▶ **TASK DETAILS**: When you reach the line that contains "Click The Last of Us: Remastered", begin copying exactly and continue through the last line below. Do not copy pictures.

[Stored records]
##############################

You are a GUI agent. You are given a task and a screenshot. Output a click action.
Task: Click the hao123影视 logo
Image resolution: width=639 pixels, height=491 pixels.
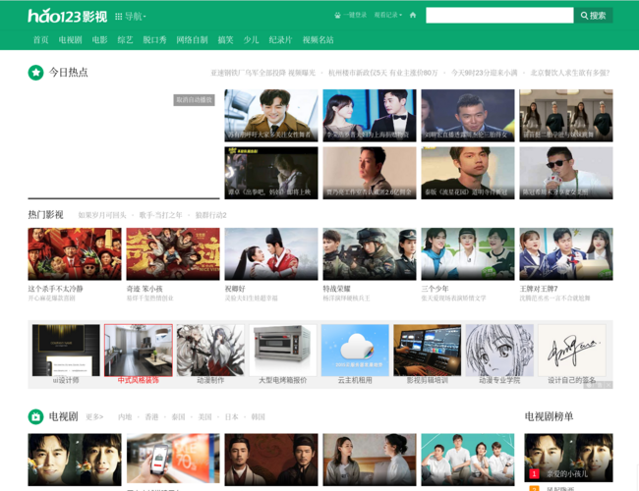pos(68,16)
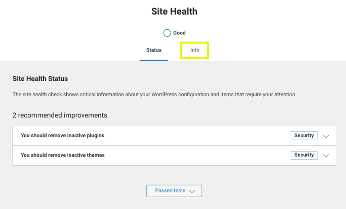The height and width of the screenshot is (209, 346).
Task: Click Security badge on inactive plugins row
Action: tap(304, 136)
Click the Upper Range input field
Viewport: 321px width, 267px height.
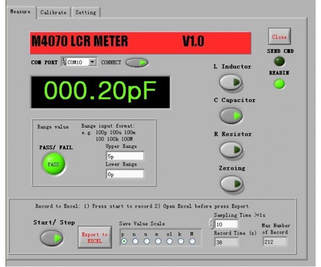tap(125, 157)
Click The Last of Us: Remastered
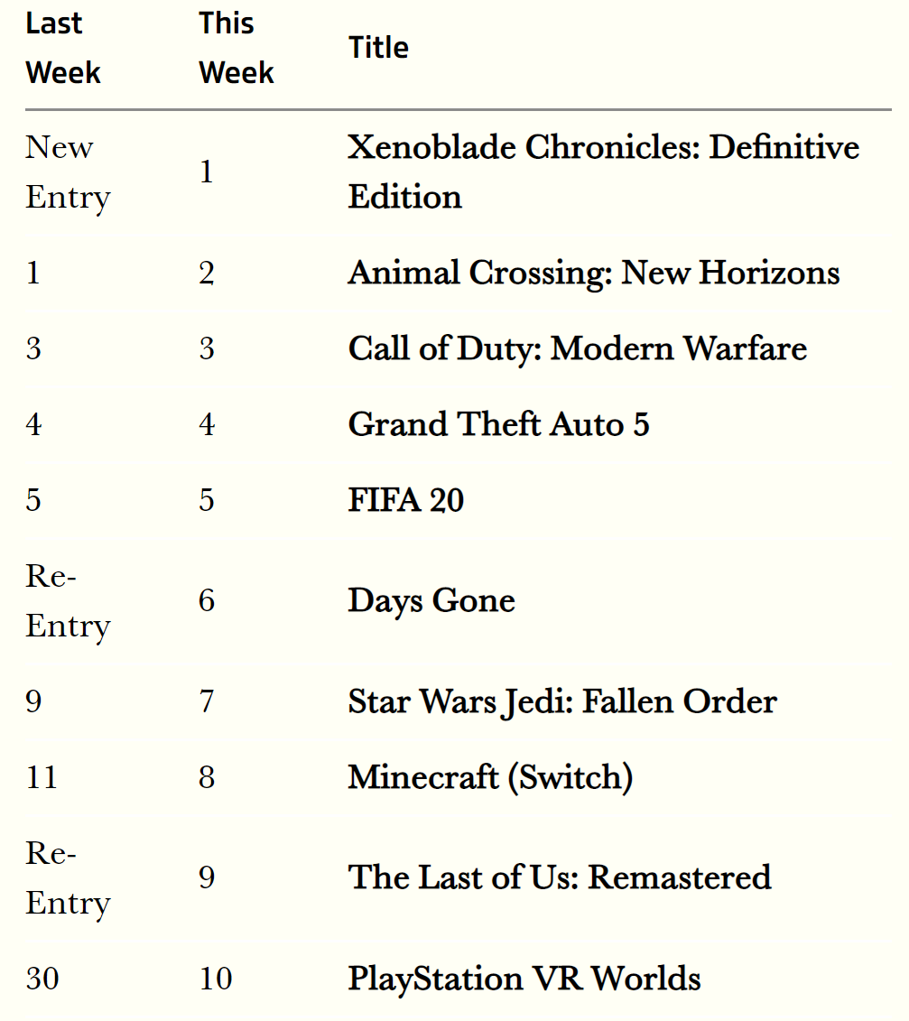The height and width of the screenshot is (1021, 909). (560, 877)
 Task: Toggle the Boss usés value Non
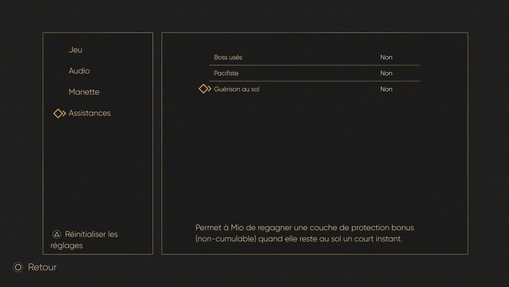[x=386, y=57]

##############################

▶ **REPLY TO THE EXERCISE**:
Click The Last of Us: Remastered
The height and width of the screenshot is (1021, 909). (560, 877)
 Task: Toggle the Boss usés value Non
[x=386, y=57]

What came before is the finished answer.